Description of the task = Exact copies of all entries are expected.

Pixel coordinate grounding data:

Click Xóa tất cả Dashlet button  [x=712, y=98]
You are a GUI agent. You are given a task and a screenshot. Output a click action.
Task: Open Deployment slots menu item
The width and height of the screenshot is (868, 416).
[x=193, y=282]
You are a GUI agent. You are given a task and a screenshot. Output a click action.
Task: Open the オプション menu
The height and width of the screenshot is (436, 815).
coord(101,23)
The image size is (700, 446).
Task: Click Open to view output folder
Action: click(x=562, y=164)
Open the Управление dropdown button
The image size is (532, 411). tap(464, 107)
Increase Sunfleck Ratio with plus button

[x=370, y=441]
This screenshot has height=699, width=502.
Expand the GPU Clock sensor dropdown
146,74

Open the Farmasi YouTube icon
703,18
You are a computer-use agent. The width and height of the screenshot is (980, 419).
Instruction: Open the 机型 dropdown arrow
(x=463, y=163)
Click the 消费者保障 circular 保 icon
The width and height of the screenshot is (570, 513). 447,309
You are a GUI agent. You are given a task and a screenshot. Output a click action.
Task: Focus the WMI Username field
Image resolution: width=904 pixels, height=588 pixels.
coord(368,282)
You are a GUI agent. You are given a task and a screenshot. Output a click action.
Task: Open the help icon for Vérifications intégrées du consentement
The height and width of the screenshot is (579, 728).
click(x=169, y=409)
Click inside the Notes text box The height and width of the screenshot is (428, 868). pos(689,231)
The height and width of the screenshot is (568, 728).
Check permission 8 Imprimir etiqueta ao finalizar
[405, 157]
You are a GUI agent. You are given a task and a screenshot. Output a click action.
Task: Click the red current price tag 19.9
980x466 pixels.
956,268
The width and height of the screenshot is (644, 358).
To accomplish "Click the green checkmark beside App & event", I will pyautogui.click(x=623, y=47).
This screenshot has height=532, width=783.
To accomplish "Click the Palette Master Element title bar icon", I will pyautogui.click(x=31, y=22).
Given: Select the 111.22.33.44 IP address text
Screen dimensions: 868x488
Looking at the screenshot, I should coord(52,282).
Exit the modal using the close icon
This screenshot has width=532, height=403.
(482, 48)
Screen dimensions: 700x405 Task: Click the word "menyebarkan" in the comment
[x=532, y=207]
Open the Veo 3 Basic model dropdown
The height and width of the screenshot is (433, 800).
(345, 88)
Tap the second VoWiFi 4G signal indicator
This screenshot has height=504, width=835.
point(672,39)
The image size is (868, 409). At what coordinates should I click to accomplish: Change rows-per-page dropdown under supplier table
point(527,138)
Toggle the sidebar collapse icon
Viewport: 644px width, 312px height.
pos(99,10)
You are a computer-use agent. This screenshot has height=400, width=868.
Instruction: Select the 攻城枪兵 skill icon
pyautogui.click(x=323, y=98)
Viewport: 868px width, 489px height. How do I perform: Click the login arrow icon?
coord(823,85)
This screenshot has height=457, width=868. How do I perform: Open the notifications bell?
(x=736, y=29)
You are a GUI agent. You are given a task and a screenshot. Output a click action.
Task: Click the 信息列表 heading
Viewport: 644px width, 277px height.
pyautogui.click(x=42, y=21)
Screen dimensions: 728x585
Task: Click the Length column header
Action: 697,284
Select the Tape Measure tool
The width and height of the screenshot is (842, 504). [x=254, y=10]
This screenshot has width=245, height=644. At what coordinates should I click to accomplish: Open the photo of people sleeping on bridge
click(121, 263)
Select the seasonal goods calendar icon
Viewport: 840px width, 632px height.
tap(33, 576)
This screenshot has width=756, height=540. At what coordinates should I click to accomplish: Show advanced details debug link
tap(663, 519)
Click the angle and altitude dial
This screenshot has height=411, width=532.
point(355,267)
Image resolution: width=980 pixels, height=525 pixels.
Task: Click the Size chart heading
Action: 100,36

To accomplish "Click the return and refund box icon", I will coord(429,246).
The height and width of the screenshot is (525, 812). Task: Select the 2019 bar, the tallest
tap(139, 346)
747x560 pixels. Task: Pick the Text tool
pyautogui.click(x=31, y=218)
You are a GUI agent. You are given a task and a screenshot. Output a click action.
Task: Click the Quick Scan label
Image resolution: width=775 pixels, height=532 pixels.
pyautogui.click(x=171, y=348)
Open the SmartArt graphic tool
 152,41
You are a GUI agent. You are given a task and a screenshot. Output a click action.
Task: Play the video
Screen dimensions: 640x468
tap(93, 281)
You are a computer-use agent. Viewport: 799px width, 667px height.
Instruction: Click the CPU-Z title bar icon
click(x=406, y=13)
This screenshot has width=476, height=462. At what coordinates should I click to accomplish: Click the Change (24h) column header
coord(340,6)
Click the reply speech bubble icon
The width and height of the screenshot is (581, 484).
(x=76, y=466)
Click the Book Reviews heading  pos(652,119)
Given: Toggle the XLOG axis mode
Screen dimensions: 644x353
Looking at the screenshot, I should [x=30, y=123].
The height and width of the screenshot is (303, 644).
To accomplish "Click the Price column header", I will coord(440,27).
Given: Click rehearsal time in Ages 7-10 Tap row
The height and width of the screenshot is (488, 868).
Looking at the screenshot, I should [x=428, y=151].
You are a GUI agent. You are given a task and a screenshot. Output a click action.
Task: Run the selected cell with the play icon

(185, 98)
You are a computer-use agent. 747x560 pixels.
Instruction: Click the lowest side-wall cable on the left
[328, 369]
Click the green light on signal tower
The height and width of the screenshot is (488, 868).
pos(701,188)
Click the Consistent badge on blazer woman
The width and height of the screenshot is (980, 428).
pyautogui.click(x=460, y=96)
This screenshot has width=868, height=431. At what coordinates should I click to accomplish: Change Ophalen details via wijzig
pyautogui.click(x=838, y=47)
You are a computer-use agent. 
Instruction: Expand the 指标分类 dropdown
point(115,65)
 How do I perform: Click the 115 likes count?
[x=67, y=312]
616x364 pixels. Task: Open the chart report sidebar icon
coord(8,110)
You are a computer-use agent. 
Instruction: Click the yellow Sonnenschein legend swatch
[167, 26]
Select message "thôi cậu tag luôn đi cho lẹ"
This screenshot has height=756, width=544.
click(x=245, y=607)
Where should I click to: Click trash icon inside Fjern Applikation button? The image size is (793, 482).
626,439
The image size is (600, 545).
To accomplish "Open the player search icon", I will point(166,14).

Completed exercise =
Click Xóa tất cả Dashlet button  [x=712, y=98]
You are a GUI agent. You are given a task and a screenshot. Output a click action.
Task: Open Deployment slots menu item
The width and height of the screenshot is (868, 416).
[x=193, y=282]
You are a GUI agent. You are given a task and a screenshot. Output a click action.
Task: Open the オプション menu
The height and width of the screenshot is (436, 815).
coord(101,23)
The image size is (700, 446).
Task: Click Open to view output folder
Action: click(x=562, y=164)
Open the Управление dropdown button
The image size is (532, 411). tap(464, 107)
Increase Sunfleck Ratio with plus button

[x=370, y=441]
This screenshot has height=699, width=502.
Expand the GPU Clock sensor dropdown
146,74

Open the Farmasi YouTube icon
703,18
You are a computer-use agent. The width and height of the screenshot is (980, 419).
Instruction: Open the 机型 dropdown arrow
(x=463, y=163)
Click the 消费者保障 circular 保 icon
The width and height of the screenshot is (570, 513). 447,309
You are a GUI agent. You are given a task and a screenshot. Output a click action.
Task: Focus the WMI Username field
Image resolution: width=904 pixels, height=588 pixels.
coord(368,282)
You are a GUI agent. You are given a task and a screenshot. Output a click action.
Task: Open the help icon for Vérifications intégrées du consentement
The height and width of the screenshot is (579, 728).
click(x=169, y=409)
Click inside the Notes text box The height and width of the screenshot is (428, 868). pos(689,231)
The height and width of the screenshot is (568, 728).
Check permission 8 Imprimir etiqueta ao finalizar
[405, 157]
You are a GUI agent. You are given a task and a screenshot. Output a click action.
Task: Click the red current price tag 19.9
980x466 pixels.
956,268
The width and height of the screenshot is (644, 358).
To accomplish "Click the green checkmark beside App & event", I will pyautogui.click(x=623, y=47).
This screenshot has height=532, width=783.
To accomplish "Click the Palette Master Element title bar icon", I will pyautogui.click(x=31, y=22).
Given: Select the 111.22.33.44 IP address text
Screen dimensions: 868x488
Looking at the screenshot, I should coord(52,282).
Exit the modal using the close icon
This screenshot has width=532, height=403.
(482, 48)
Screen dimensions: 700x405 Task: Click the word "menyebarkan" in the comment
[x=532, y=207]
Open the Veo 3 Basic model dropdown
The height and width of the screenshot is (433, 800).
(345, 88)
Tap the second VoWiFi 4G signal indicator
This screenshot has height=504, width=835.
point(672,39)
The image size is (868, 409). At what coordinates should I click to accomplish: Change rows-per-page dropdown under supplier table
point(527,138)
Toggle the sidebar collapse icon
Viewport: 644px width, 312px height.
pos(99,10)
You are a computer-use agent. This screenshot has height=400, width=868.
Instruction: Select the 攻城枪兵 skill icon
pyautogui.click(x=323, y=98)
Viewport: 868px width, 489px height. How do I perform: Click the login arrow icon?
coord(823,85)
This screenshot has height=457, width=868. How do I perform: Open the notifications bell?
(x=736, y=29)
You are a GUI agent. You are given a task and a screenshot. Output a click action.
Task: Click the 信息列表 heading
Viewport: 644px width, 277px height.
pyautogui.click(x=42, y=21)
Screen dimensions: 728x585
Task: Click the Length column header
Action: 697,284
Select the Tape Measure tool
The width and height of the screenshot is (842, 504). [x=254, y=10]
This screenshot has width=245, height=644. At what coordinates should I click to accomplish: Open the photo of people sleeping on bridge
click(121, 263)
Select the seasonal goods calendar icon
Viewport: 840px width, 632px height.
tap(33, 576)
This screenshot has width=756, height=540. At what coordinates should I click to accomplish: Show advanced details debug link
tap(663, 519)
Click the angle and altitude dial
This screenshot has height=411, width=532.
point(355,267)
Image resolution: width=980 pixels, height=525 pixels.
Task: Click the Size chart heading
Action: 100,36

To accomplish "Click the return and refund box icon", I will coord(429,246).
The height and width of the screenshot is (525, 812). Task: Select the 2019 bar, the tallest
tap(139, 346)
747x560 pixels. Task: Pick the Text tool
pyautogui.click(x=31, y=218)
You are a GUI agent. You are given a task and a screenshot. Output a click action.
Task: Click the Quick Scan label
Image resolution: width=775 pixels, height=532 pixels.
pyautogui.click(x=171, y=348)
Open the SmartArt graphic tool
 152,41
You are a GUI agent. You are given a task and a screenshot. Output a click action.
Task: Play the video
Screen dimensions: 640x468
tap(93, 281)
You are a computer-use agent. Viewport: 799px width, 667px height.
Instruction: Click the CPU-Z title bar icon
click(x=406, y=13)
This screenshot has width=476, height=462. At what coordinates should I click to accomplish: Click the Change (24h) column header
coord(340,6)
Click the reply speech bubble icon
The width and height of the screenshot is (581, 484).
(x=76, y=466)
Click the Book Reviews heading  pos(652,119)
Given: Toggle the XLOG axis mode
Screen dimensions: 644x353
Looking at the screenshot, I should [x=30, y=123].
The height and width of the screenshot is (303, 644).
To accomplish "Click the Price column header", I will coord(440,27).
Given: Click rehearsal time in Ages 7-10 Tap row
The height and width of the screenshot is (488, 868).
Looking at the screenshot, I should [x=428, y=151].
You are a GUI agent. You are given a task and a screenshot. Output a click action.
Task: Run the selected cell with the play icon

(185, 98)
You are a computer-use agent. 747x560 pixels.
Instruction: Click the lowest side-wall cable on the left
[328, 369]
Click the green light on signal tower
The height and width of the screenshot is (488, 868).
pos(701,188)
Click the Consistent badge on blazer woman
The width and height of the screenshot is (980, 428).
pyautogui.click(x=460, y=96)
This screenshot has width=868, height=431. At what coordinates should I click to accomplish: Change Ophalen details via wijzig
pyautogui.click(x=838, y=47)
You are a computer-use agent. 
Instruction: Expand the 指标分类 dropdown
point(115,65)
 How do I perform: Click the 115 likes count?
[x=67, y=312]
616x364 pixels. Task: Open the chart report sidebar icon
coord(8,110)
You are a computer-use agent. 
Instruction: Click the yellow Sonnenschein legend swatch
[167, 26]
Select message "thôi cậu tag luôn đi cho lẹ"
This screenshot has height=756, width=544.
click(x=245, y=607)
Where should I click to: Click trash icon inside Fjern Applikation button? The image size is (793, 482).
626,439
The image size is (600, 545).
To accomplish "Open the player search icon", I will point(166,14).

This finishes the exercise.